*Document segment:*
Kammerchor der Frauenkirche Dresden, Ensemble Frauenkirche
Dresden / Matthias Grünnert.
rec. live, February 7-9, 2019, Frauenkirche, Dresden
All world premiere recordings.
Latin texts, with German and English translations included.
RONDEAU ROP6179 [68:21]

The standing of Cherubini’s music, with critics and audiences, has always been somewhat ambiguous. In 1875, reviewing a biography of Cherubuni, Ebenezer Prout, four years before his appointment as Professor of Harmony and Composition at the Royal Academy, wrote “Few, perhaps, if any of the great composers whose names are held in honour by musicians have been so little appreciated in proportion to their real merits by the general public as the master whose name stands at the head of this article [i.e. Cherubini]”. He is seen, then, as one of “the great composers”, his “name […] held in honour by musicians”, but he is “little appreciated” by the public (passages quoted from The Academy, August 21, 1875, p.207). The same ambiguity had been registered at the time of Cherubini’s death. Adolphe Adam wrote a lengthy obituary notice of Cherubini, an anonymous English translation of which was published in The Musical World, March 31, 1842). It begins with resounding praise: “The career of very few composers has been so brilliant or so complete” (p.98), but on the very same page we are told that “Cherubini very rarely attained to much popularity… it will be for posterity to enjoy and reward what the living world have yet scarcely comprehend”. It can hardly be said, I think, that the ‘posterity’ invoked by Adam has been markedly kinder to Cherubini and his music. I offer, for example, a brief quotation from this website. Harry Downey, reviewing a recording of two of Cherubini’s string quartets in July 2000, opened up thus, “Nowadays something of a marginal figure – respected but out on the fringes – we must recall how highly Cherubini was regarded in his heyday. Beethoven regarded him as the greatest living composer”. Again, significantly, the ‘witness’ called is a musician.

Why did Cherubini’s music not capture the admiration of the public? Charles Frederick Kenyon, writing in the Musical Standard in September 1905 offered one explanation: “His one great fault was his weak lyrical impulse. He has written fine and beautiful melodies, but in the greater number of them, there is lacking that royal sweep and outburst of emotion that are discoverable in the melodies that, created a century ago, are still part of our musical life”. Almost half a century later (in Volume I of A.L. Bacharach’s The Music Masters, 1948), W.R. Anderson concluded his essay on Cherubini thus: “His defects were of the imagination; he can glow, but rarely flames; his skill was of the intellect rather than the heart; but what the easy command of every technical device could do for a composer, Cherubini cleverly made those devices do” – which has more than a little in common with Kenyon’s assessment. Prout, in the essay quoted earlier, declared “One thing Cherubini lacked, and that was warmth”. This criticism of Cherubini can perhaps be traced back to Mendelssohn. Prout himself makes use of a striking passage from Ferdinand Hiller’s Recollections of Mendelssohn, quoting a comment on Cherubini by Mendelssohn: “What an extraordinary creature he is! You would fancy that a man cannot be a great composer without sentiment, heart, feeling, or whatever else you call it; but I declare I believe that Cherubini makes everything out of his head alone.” It should be noted, however, that what Mendelssohn said, if reported correctly, was that despite his deficiency of heart or feeling, Cherubin was “a great composer”.

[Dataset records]
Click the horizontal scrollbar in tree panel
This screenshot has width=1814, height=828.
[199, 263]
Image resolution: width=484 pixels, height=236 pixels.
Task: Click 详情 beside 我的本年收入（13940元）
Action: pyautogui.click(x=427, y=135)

*What to work on:*
A. Copy every dataset row above line for line, with no changes.
B. Pick up the review about Cherubini's standing with critics and the public after its final sentence and keep writing.

*Results for each task:*
A.
Click the horizontal scrollbar in tree panel
This screenshot has width=1814, height=828.
[199, 263]
Image resolution: width=484 pixels, height=236 pixels.
Task: Click 详情 beside 我的本年收入（13940元）
Action: pyautogui.click(x=427, y=135)

B.
The qualities Cherubini is said to lack, hindering his chances of popularity, are essentially those of a Romantic composer. But should we expect Romanticism from Cherubini? If one looks only at the date of his death – 1842 – it might seem a reasonable expectation. However, if one views his life and work in the context of those of other composers, the situation doesn’t appear so simple. He was born only four years after Mozart, though he outlived him by more than half a century. In his youth he was taught by Giuseppe Sarti (1729-1802). He was invited to London and made a favourable impression, in 1785, some six years before Haydn first came to London. Remarkably, as Michael Pauser points out in his booklet notes for this CD: Cherubini “was born one year after Handel’s death and died in the year of the premiere of Wagner’s ‘Rienzi.’” Cherubini’s roots very much lay in late-classicism and, behind and beyond that, in the study of Palestrina in his native Italy (in the obituary cited above Adolphe Adam wrote “I cannot help thinking that if Palestrina had survived to these days, he would have been another Cherubini”).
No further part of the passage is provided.